-- Opening Marker --

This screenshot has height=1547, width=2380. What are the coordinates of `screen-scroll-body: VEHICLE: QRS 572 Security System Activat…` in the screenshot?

-- Closing Marker --
-- Opening Marker --

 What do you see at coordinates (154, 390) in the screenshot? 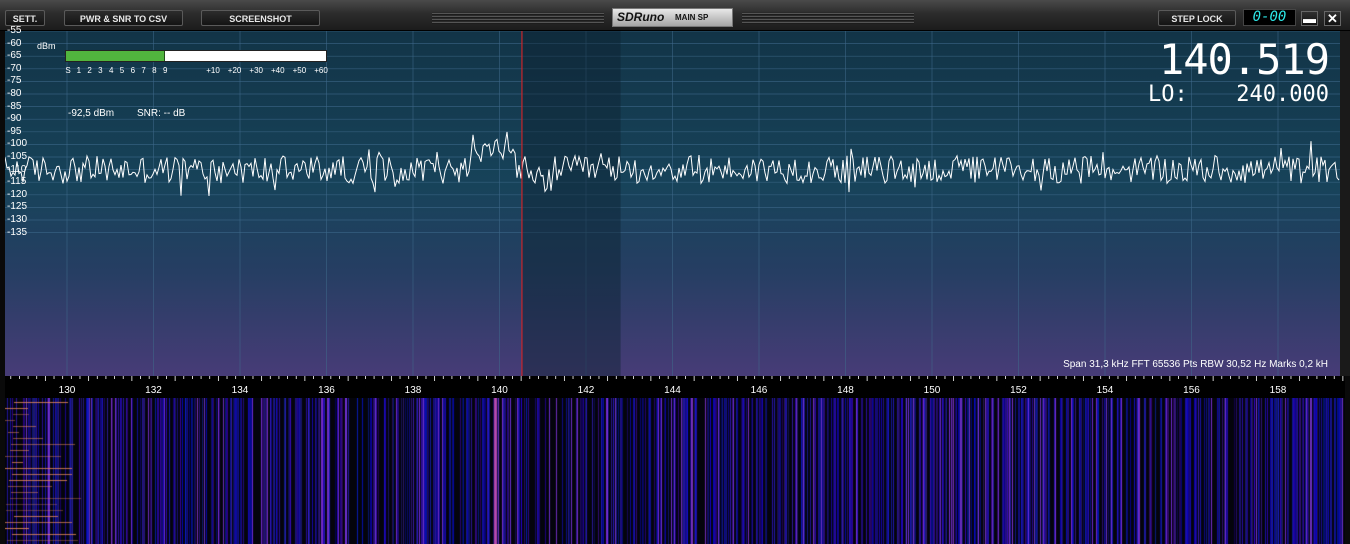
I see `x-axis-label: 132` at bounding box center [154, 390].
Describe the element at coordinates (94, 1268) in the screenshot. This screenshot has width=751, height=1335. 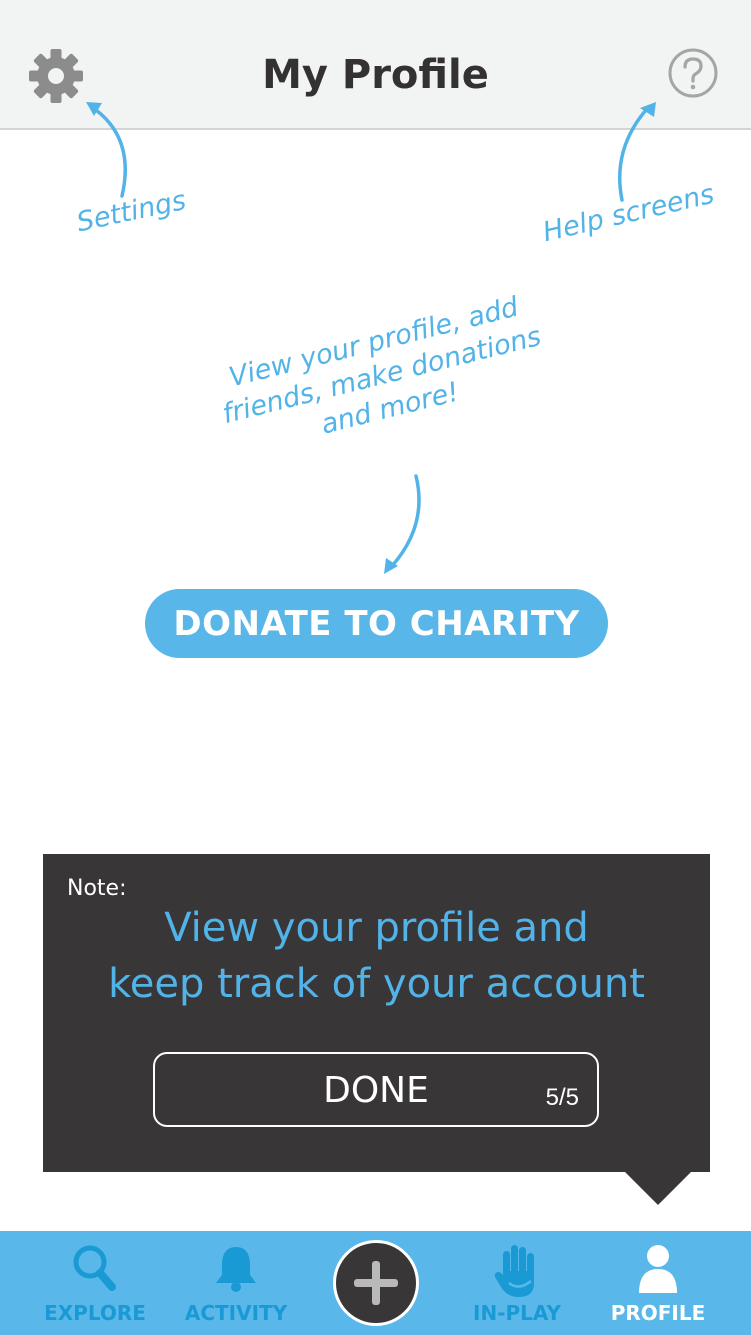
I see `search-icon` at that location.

-- Closing Marker --

### About this task
Retype the lines from the one containing "What do you" through the one containing "at that location.", both included, and leave the pictures out of your answer.

### Answer section
 What do you see at coordinates (154, 390) in the screenshot? 
I see `x-axis-label: 132` at bounding box center [154, 390].
Describe the element at coordinates (94, 1268) in the screenshot. This screenshot has width=751, height=1335. 
I see `search-icon` at that location.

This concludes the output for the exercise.